*** GIVEN ENTRIES ***

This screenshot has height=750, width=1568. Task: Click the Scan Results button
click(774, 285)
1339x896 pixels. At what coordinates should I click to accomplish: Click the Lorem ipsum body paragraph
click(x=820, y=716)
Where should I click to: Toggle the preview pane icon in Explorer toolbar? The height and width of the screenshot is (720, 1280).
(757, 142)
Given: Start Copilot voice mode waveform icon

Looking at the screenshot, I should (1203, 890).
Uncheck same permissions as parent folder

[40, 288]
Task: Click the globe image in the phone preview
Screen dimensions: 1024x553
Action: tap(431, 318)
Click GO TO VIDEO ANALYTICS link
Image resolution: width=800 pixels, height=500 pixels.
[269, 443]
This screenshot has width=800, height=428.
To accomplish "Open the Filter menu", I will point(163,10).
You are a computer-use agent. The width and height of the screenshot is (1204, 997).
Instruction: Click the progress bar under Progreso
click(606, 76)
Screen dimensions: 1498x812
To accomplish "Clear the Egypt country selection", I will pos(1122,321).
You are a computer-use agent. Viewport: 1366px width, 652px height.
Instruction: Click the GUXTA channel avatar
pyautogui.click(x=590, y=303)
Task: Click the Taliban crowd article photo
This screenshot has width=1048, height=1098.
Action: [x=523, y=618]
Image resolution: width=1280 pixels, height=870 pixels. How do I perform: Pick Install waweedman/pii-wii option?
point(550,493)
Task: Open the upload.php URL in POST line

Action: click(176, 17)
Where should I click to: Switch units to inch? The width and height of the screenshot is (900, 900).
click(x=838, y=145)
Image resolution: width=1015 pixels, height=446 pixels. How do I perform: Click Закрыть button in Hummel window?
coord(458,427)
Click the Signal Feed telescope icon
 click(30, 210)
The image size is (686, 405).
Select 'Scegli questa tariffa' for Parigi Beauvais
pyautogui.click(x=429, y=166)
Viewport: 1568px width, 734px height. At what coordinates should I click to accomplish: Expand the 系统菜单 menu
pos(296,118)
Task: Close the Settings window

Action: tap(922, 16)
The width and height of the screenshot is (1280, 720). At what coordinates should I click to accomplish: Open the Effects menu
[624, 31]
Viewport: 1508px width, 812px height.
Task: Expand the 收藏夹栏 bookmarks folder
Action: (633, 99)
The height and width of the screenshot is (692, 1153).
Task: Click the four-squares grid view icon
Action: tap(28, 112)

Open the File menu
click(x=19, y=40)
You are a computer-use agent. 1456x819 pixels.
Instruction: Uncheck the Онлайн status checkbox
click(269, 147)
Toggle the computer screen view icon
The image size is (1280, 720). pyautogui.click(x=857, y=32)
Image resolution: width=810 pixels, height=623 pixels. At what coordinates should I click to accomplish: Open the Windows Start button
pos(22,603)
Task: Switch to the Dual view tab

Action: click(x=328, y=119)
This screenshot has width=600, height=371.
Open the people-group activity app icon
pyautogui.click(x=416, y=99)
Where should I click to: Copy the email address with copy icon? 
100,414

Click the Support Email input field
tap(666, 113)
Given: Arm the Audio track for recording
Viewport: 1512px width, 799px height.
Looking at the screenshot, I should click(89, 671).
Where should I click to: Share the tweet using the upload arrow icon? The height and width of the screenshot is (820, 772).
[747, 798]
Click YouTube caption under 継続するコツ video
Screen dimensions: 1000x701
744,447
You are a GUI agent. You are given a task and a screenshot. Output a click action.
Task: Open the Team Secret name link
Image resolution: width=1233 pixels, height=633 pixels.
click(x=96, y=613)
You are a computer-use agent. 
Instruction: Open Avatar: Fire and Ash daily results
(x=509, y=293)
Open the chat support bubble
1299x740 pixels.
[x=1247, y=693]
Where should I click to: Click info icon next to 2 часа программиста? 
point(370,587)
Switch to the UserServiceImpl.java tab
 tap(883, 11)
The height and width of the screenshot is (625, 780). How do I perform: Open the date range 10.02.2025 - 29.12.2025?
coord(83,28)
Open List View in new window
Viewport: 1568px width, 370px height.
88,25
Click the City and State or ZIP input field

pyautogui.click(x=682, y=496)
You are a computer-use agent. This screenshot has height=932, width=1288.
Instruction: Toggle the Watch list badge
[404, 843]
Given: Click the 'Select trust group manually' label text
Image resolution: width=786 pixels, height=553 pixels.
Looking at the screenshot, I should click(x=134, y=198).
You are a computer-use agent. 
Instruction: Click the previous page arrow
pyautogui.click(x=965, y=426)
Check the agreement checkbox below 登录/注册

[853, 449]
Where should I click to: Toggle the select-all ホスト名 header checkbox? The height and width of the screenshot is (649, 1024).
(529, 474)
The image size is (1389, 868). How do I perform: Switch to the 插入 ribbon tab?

***

* [THE REQUEST]
Reproduce all of the records above line for line, keeping every character unchanged.

* [RESULT]
This screenshot has height=750, width=1568. Task: Click the Scan Results button
click(774, 285)
1339x896 pixels. At what coordinates should I click to accomplish: Click the Lorem ipsum body paragraph
click(x=820, y=716)
Where should I click to: Toggle the preview pane icon in Explorer toolbar? The height and width of the screenshot is (720, 1280).
(757, 142)
Given: Start Copilot voice mode waveform icon

Looking at the screenshot, I should (1203, 890).
Uncheck same permissions as parent folder

[40, 288]
Task: Click the globe image in the phone preview
Screen dimensions: 1024x553
Action: tap(431, 318)
Click GO TO VIDEO ANALYTICS link
Image resolution: width=800 pixels, height=500 pixels.
[269, 443]
This screenshot has width=800, height=428.
To accomplish "Open the Filter menu", I will point(163,10).
You are a computer-use agent. The width and height of the screenshot is (1204, 997).
Instruction: Click the progress bar under Progreso
click(606, 76)
Screen dimensions: 1498x812
To accomplish "Clear the Egypt country selection", I will pos(1122,321).
You are a computer-use agent. Viewport: 1366px width, 652px height.
Instruction: Click the GUXTA channel avatar
pyautogui.click(x=590, y=303)
Task: Click the Taliban crowd article photo
This screenshot has width=1048, height=1098.
Action: [x=523, y=618]
Image resolution: width=1280 pixels, height=870 pixels. How do I perform: Pick Install waweedman/pii-wii option?
point(550,493)
Task: Open the upload.php URL in POST line

Action: click(176, 17)
Where should I click to: Switch units to inch? The width and height of the screenshot is (900, 900).
click(x=838, y=145)
Image resolution: width=1015 pixels, height=446 pixels. How do I perform: Click Закрыть button in Hummel window?
coord(458,427)
Click the Signal Feed telescope icon
 click(30, 210)
The image size is (686, 405).
Select 'Scegli questa tariffa' for Parigi Beauvais
pyautogui.click(x=429, y=166)
Viewport: 1568px width, 734px height. At what coordinates should I click to accomplish: Expand the 系统菜单 menu
pos(296,118)
Task: Close the Settings window

Action: tap(922, 16)
The width and height of the screenshot is (1280, 720). At what coordinates should I click to accomplish: Open the Effects menu
[624, 31]
Viewport: 1508px width, 812px height.
Task: Expand the 收藏夹栏 bookmarks folder
Action: (633, 99)
The height and width of the screenshot is (692, 1153).
Task: Click the four-squares grid view icon
Action: tap(28, 112)

Open the File menu
click(x=19, y=40)
You are a computer-use agent. 1456x819 pixels.
Instruction: Uncheck the Онлайн status checkbox
click(269, 147)
Toggle the computer screen view icon
The image size is (1280, 720). pyautogui.click(x=857, y=32)
Image resolution: width=810 pixels, height=623 pixels. At what coordinates should I click to accomplish: Open the Windows Start button
pos(22,603)
Task: Switch to the Dual view tab

Action: click(x=328, y=119)
This screenshot has width=600, height=371.
Open the people-group activity app icon
pyautogui.click(x=416, y=99)
Where should I click to: Copy the email address with copy icon? 
100,414

Click the Support Email input field
tap(666, 113)
Given: Arm the Audio track for recording
Viewport: 1512px width, 799px height.
Looking at the screenshot, I should click(89, 671).
Where should I click to: Share the tweet using the upload arrow icon? The height and width of the screenshot is (820, 772).
[747, 798]
Click YouTube caption under 継続するコツ video
Screen dimensions: 1000x701
744,447
You are a GUI agent. You are given a task and a screenshot. Output a click action.
Task: Open the Team Secret name link
Image resolution: width=1233 pixels, height=633 pixels.
click(x=96, y=613)
You are a computer-use agent. 
Instruction: Open Avatar: Fire and Ash daily results
(x=509, y=293)
Open the chat support bubble
1299x740 pixels.
[x=1247, y=693]
Where should I click to: Click info icon next to 2 часа программиста? 
point(370,587)
Switch to the UserServiceImpl.java tab
 tap(883, 11)
The height and width of the screenshot is (625, 780). How do I perform: Open the date range 10.02.2025 - 29.12.2025?
coord(83,28)
Open List View in new window
Viewport: 1568px width, 370px height.
88,25
Click the City and State or ZIP input field

pyautogui.click(x=682, y=496)
You are a computer-use agent. This screenshot has height=932, width=1288.
Instruction: Toggle the Watch list badge
[404, 843]
Given: Click the 'Select trust group manually' label text
Image resolution: width=786 pixels, height=553 pixels.
Looking at the screenshot, I should click(x=134, y=198).
You are a computer-use agent. 
Instruction: Click the previous page arrow
pyautogui.click(x=965, y=426)
Check the agreement checkbox below 登录/注册

[853, 449]
Where should I click to: Toggle the select-all ホスト名 header checkbox? The height and width of the screenshot is (649, 1024).
(529, 474)
The image size is (1389, 868). How do I perform: Switch to the 插入 ribbon tab?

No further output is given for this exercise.